Il n’est pas prétentieux, simplement lucide. Il sait ce qu’il vaut, ce qu’il est : un homme qui attire les femmes d’un regard. C’en est même un peu agaçant. Il voudrait avoir la paix quelquefois, ignorer que ses yeux d’un bleu innocent intriguent ou pire, mettent mal à l’aise.
Alex soupire. Dehors, il fait lumineux, un de ces jours d’été qui incitent au bonheur. Il marche vite. Il s’engouffre dans le palais des Mages ; sur l’estrade, le bureau l’attend. Dans la salle, le public arrive. Un public attiré par le sujet, mais aussi (il le sait) par son personnage insaisissable : l’homme au gant noir.
Les murmures s’apaisent. Installé, il contemple un instant ceux qui lui ont fait l’honneur de se déplacer pour l’entendre. Personne ne dit rien. La salle l’écoute. Il parle bien, il connaît le sujet. « L’expérimentation par le vide » tient en haleine.
Son débit mesuré distille les mots. Il captive, il le sent, il peut disséquer, aller plus loin, faire de l’esprit, interroger, répondre, prétendre que...
« Salaud ! »
Cette fois-ci, c’est embêtant.
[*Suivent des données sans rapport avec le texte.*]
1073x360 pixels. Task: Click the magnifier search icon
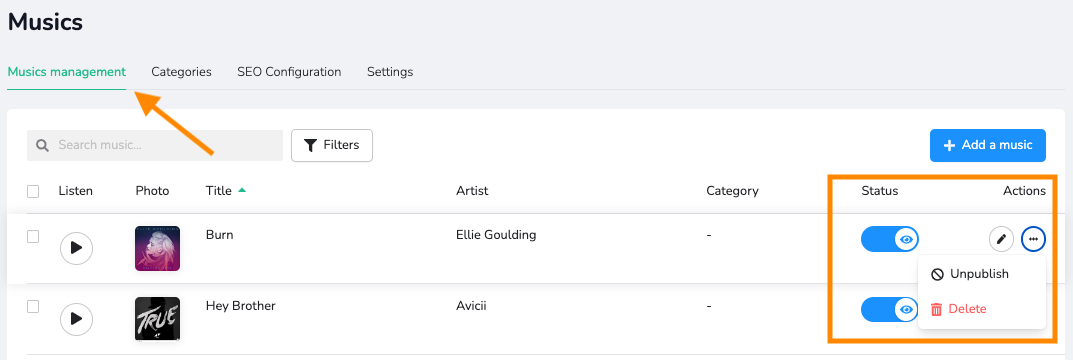42,145
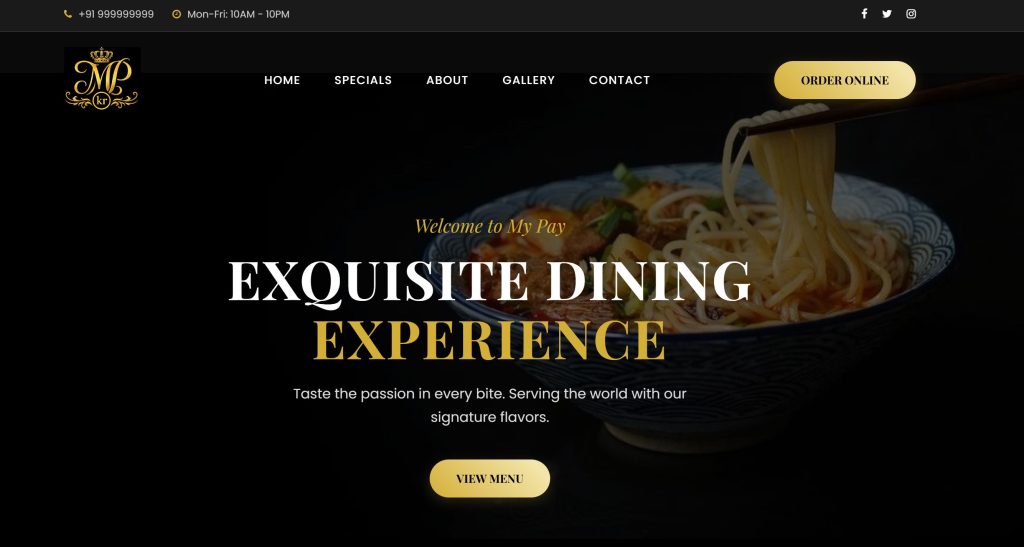Image resolution: width=1024 pixels, height=547 pixels.
Task: Click the Taste the passion tagline paragraph
Action: coord(490,405)
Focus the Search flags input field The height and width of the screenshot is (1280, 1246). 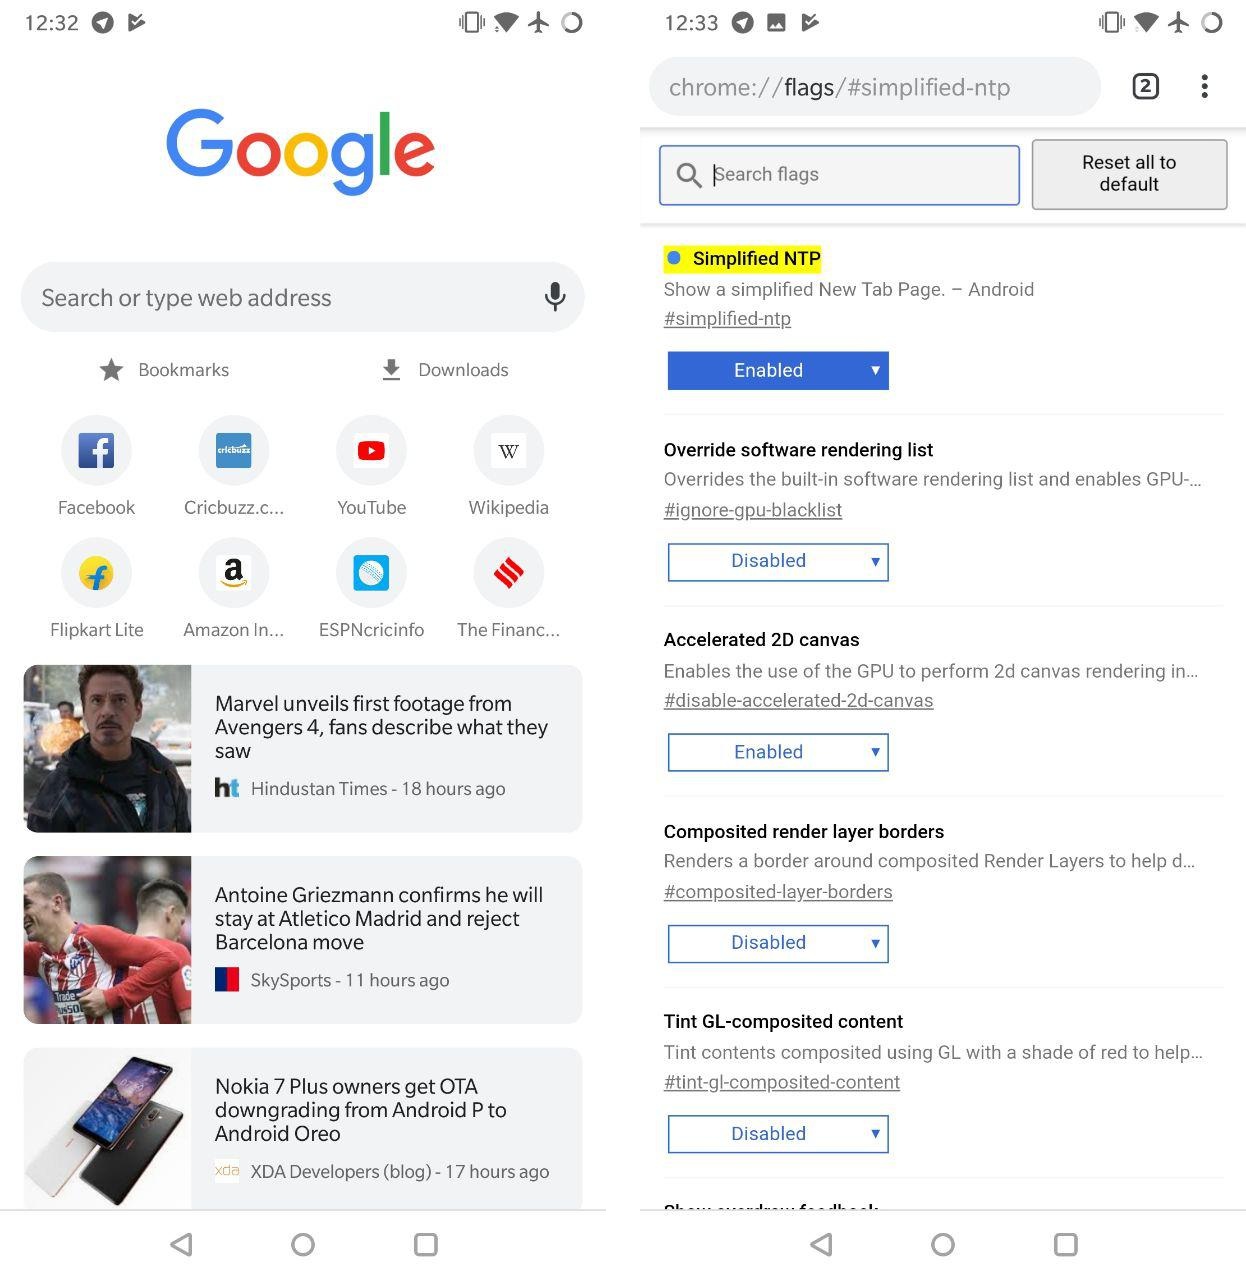click(x=839, y=175)

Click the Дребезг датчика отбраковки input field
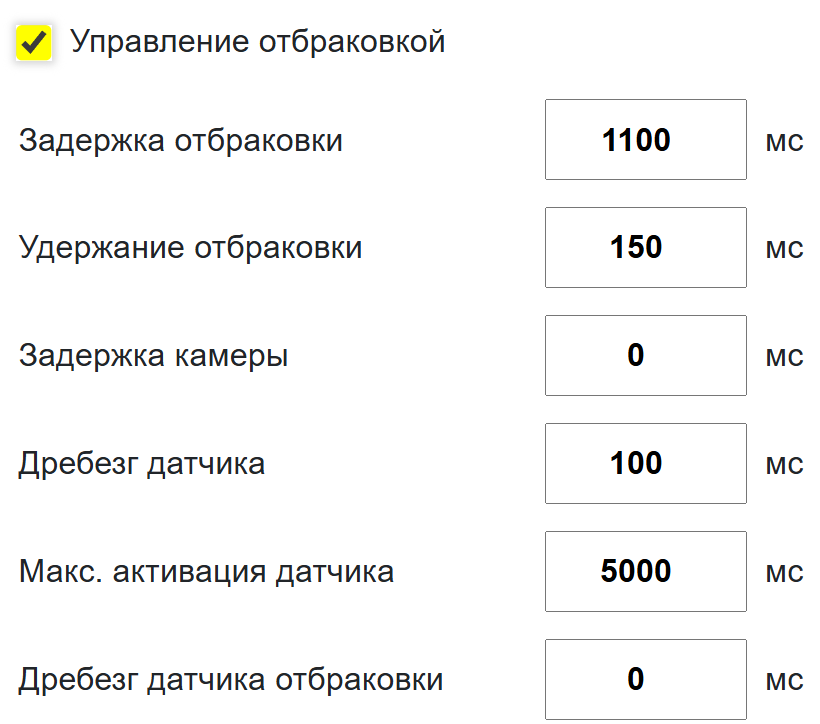coord(645,679)
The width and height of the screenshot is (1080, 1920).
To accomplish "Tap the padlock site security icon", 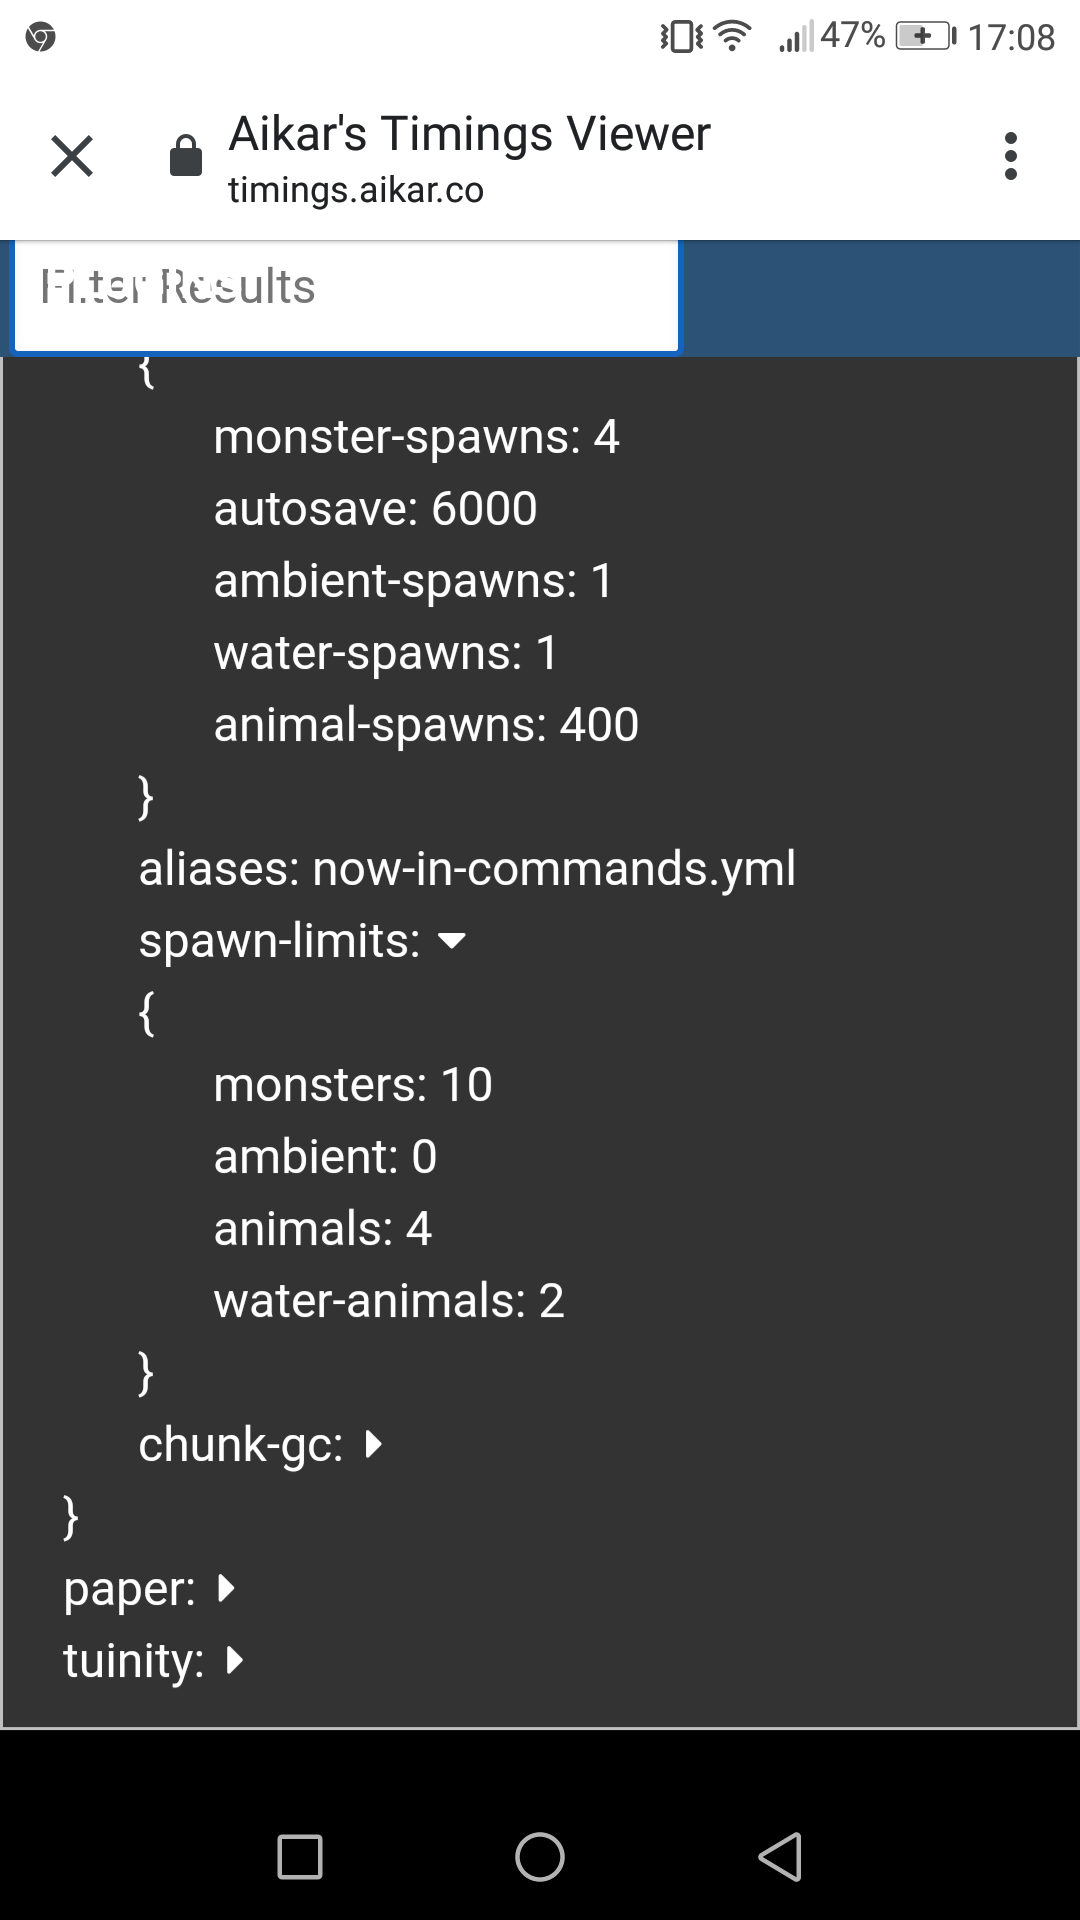I will (x=186, y=156).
La salle chuchote, l’huissier prie fermement l’intruse de sortir. Elle se débat, elle se retourne, elle menace :
- Tout le monde saura que tu es un lâche, un impuissant, un vicieux...
LORRAINE
(Tableau de Le Titien "L'homme au gant". Inutile de préciser qu'il n'a rien de commun avec le récit!)